What to lock down first
On average, organizations have 30 known, high-risk misconfigurations sitting open, according to a recent Huntress/UserEvidence survey of IT and security professionals. Given this backlog and potential impact to end users, organizations often take a triage approach, addressing the most critical gaps first.
MFA coverage and enforcement gaps
Multi-factor authentication (MFA) is possibly the single most important fundamental control in Entra ID identity management. CISA estimates that MFA makes a user 99% less likely to be hacked. And yet, MFA is often not consistently enforced. A single account without MFA leaves your business vulnerable to a wide array of credential abuse tactics. While MFA is non-negotiable, mature environments should move away from legacy authentication methods (e.g., SMS, voice calls, and standard push notifications), which are vulnerable to interceptive and MFA fatigue attacks. Instead, enforce phishing-resistant MFA (e.g., FIDO2 security keys, Windows Hello for Business), especially for administrative accounts.

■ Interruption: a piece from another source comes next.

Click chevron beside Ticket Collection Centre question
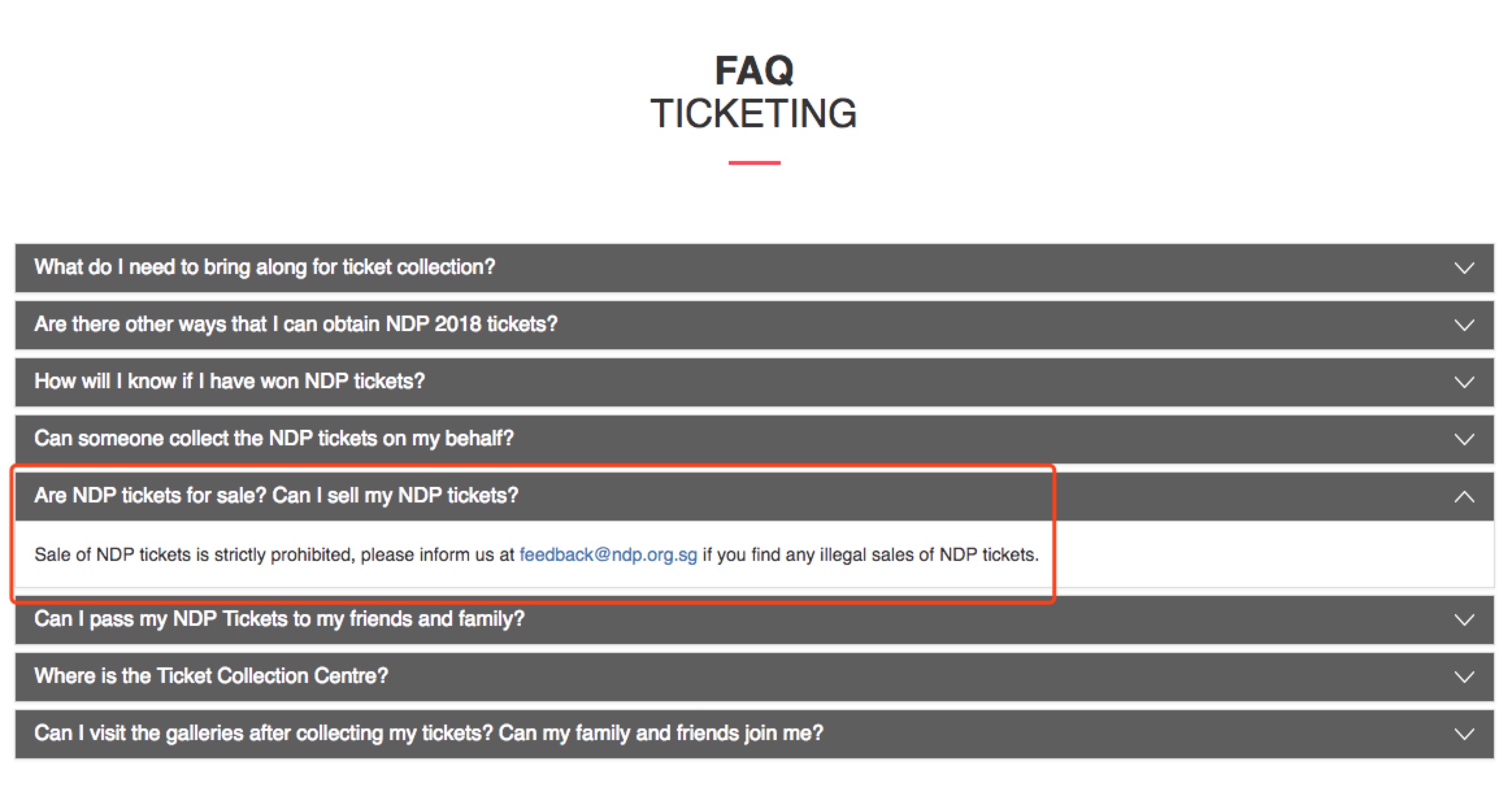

Conditional Access policies
Sophisticated attackers find other ways around standard MFA, such as adversary-in-the-middle (AiTM) attacks. Using toolkits like Tycoon 2FA, attackers set up a proxy server between the victim and the Microsoft login page. When the user logs in, the attacker intercepts their credentials and the authenticated session token. The user has no idea that anything shady occurred, while the attacker gains immediate access.
To guard against AiTM, Entra ID conditional access policies should evaluate signals such as the user’s location, device posture, and risky sign-in patterns rather than just relying on static login credentials. Many of the over-privileged identities and misconfigurations highlighted in the Known Gaps, Open Doors report can be mitigated with well-designed Conditional Access policies that block sign-ins from suspicious locations, untrusted VPNs, or unmanaged devices.
Global admin and privileged role assignments
In Microsoft 365 identity and access management, the Global Administrator role has unrestricted write access across all services. The more accounts that are permanently assigned this role, the greater the risk an organization runs of a tenant-wide compromise. It’s a good idea to have more than one Global Admin, but no more than necessary.
These accounts should be cloud-only identities and strictly separated from on-premises or federated identity providers. This air-gapping helps prevent an on-prem Active Directory compromise from escalating laterally into the cloud.
Except for carefully controlled “break glass” accounts, organizations should avoid standing Global Administrator privileges. Through just-in-time (JIT) access via privileged identity management (PIM), organizations can restrict escalated privileges to a specific window for a task, then revoke them after completion.
Stale accounts and inactive users
A common and high-risk attack vector, dormant accounts accumulate when employees turn over, contractor projects end, or test accounts are left active. These accounts are risky because they often go unnoticed by day-to-day security monitoring. Older accounts may even predate modern MFA requirements, making them susceptible to credential stuffing or exploitation for lateral movement and privilege escalation.
Accounts that haven’t been logged into for six months should be disabled for several weeks to test for operational disruption, then removed or archived according to organizational retention requirements.
Risky mailbox forwarding rules
Business Email Compromise (BEC) is a primary threat to organizations. Once an attacker accesses a corporate email account, they can use it to phish other employees or initiate fraudulent transactions. They typically do this by setting up mailbox rules that forward emails containing terms like “invoice” or “payment” to an attacker-controlled domain then injecting themselves into the billing process. Automatic email forwarding to remote domains should be disabled unless explicitly authorized for verified partner domains.